[EXERCISE PROMPT]
Nothing but the lines from the one containing "Viewport: 1018px width, 516px height." to the end of the data should be copied, exactly, and the pictures stay out.

==*==

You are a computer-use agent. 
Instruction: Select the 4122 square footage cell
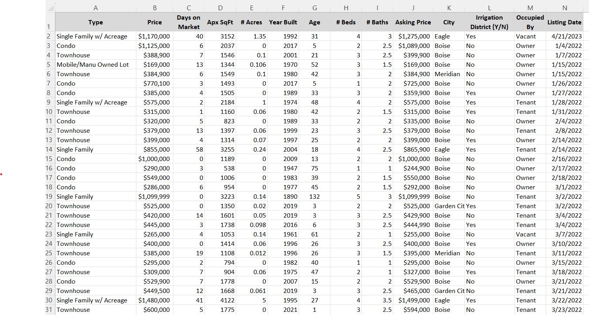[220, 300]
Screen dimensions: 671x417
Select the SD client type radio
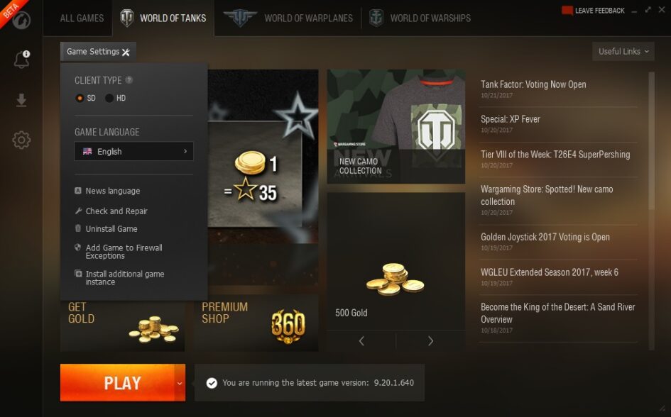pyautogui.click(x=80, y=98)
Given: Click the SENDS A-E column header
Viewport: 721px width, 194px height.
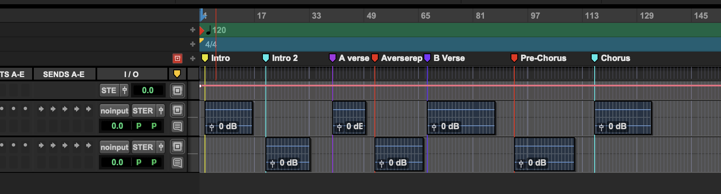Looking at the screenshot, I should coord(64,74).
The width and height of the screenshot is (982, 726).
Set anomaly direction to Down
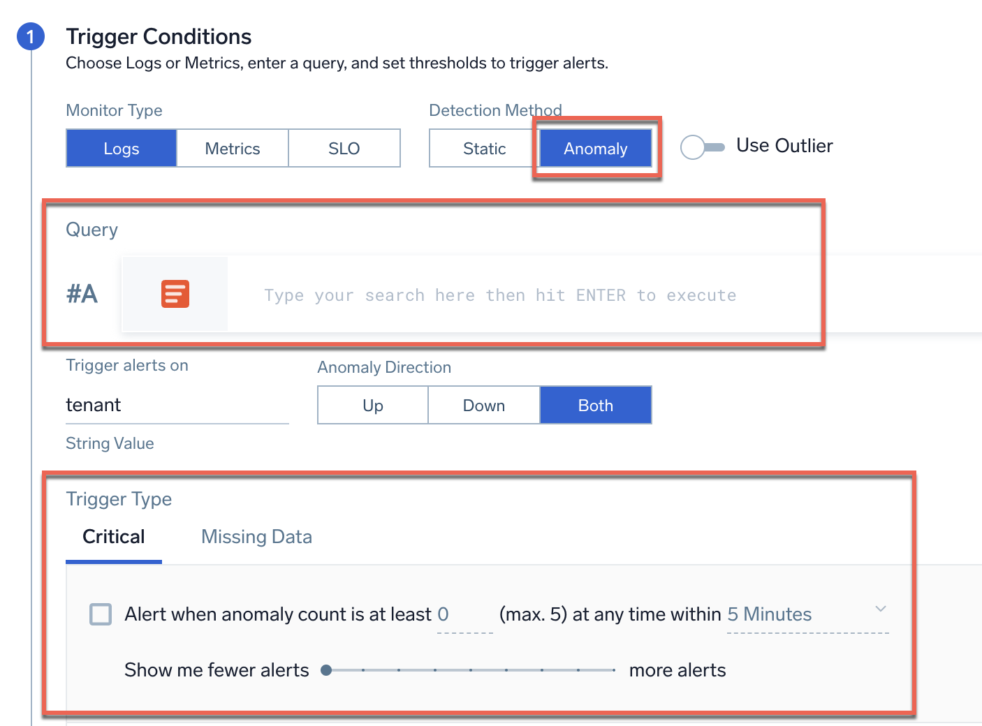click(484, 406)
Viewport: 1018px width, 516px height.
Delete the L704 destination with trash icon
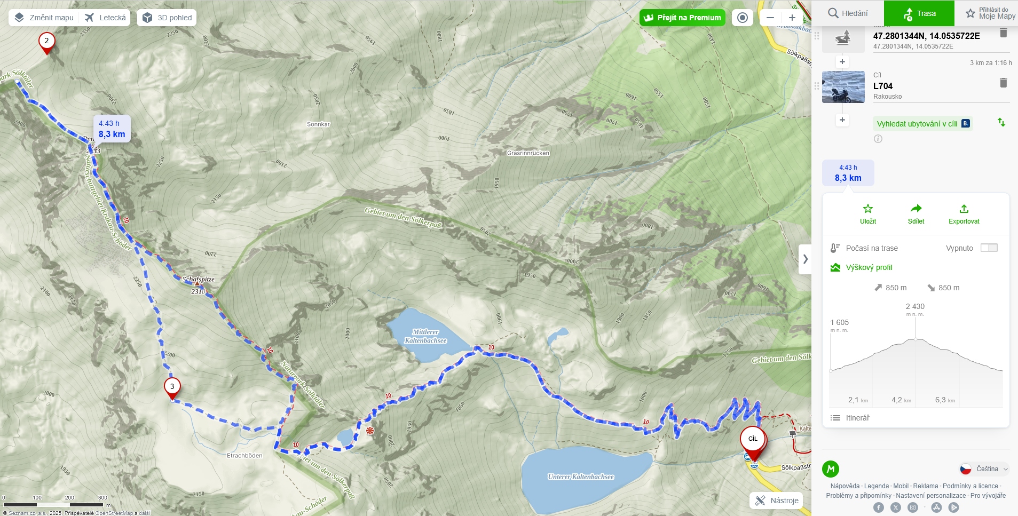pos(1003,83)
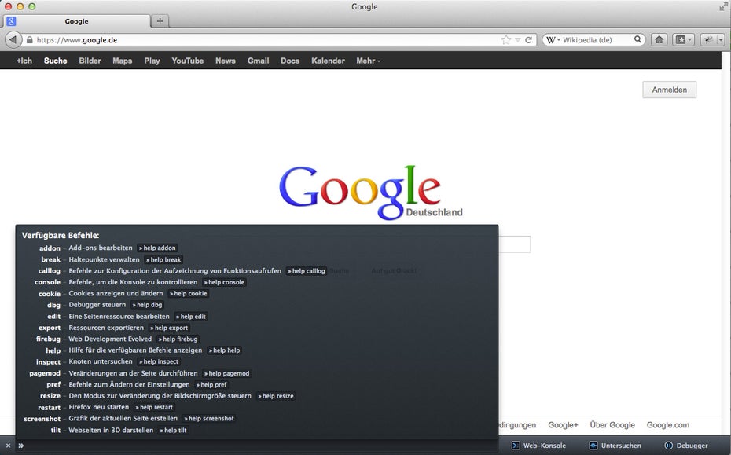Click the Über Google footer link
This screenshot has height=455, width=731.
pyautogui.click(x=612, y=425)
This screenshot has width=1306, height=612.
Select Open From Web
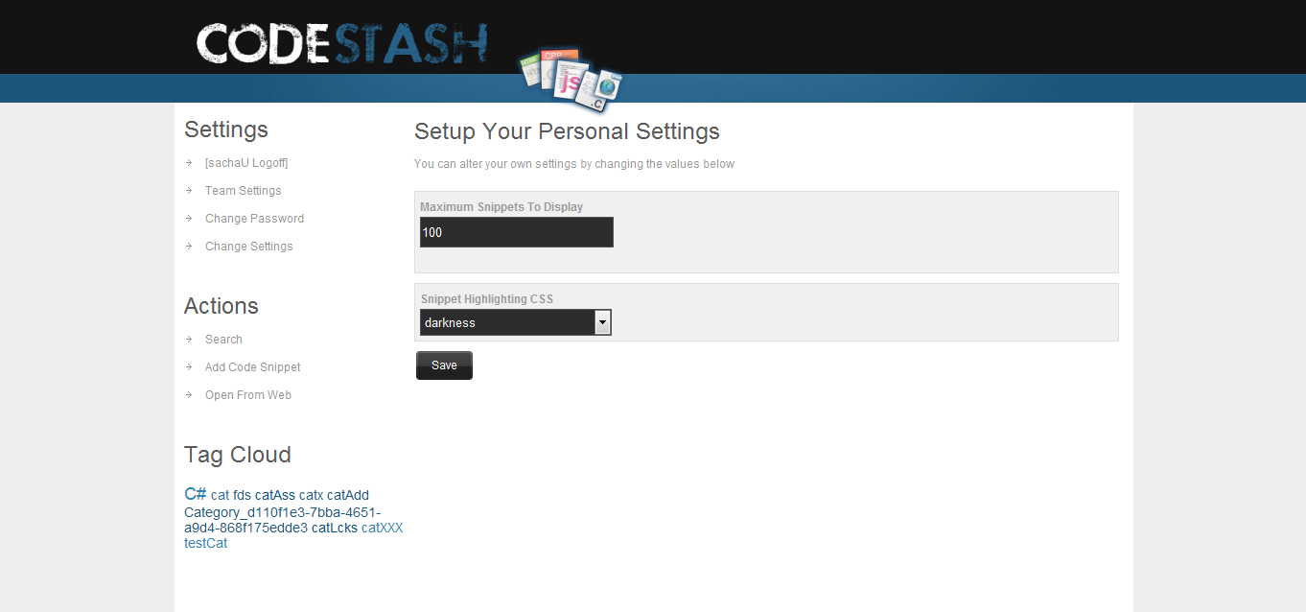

==*==

[ANSWER SPACE]
Viewport: 1018px width, 516px height.
Delete the L704 destination with trash icon
pos(1003,83)
Click the Über Google footer link
This screenshot has height=455, width=731.
pyautogui.click(x=612, y=425)
This screenshot has width=1306, height=612.
Select Open From Web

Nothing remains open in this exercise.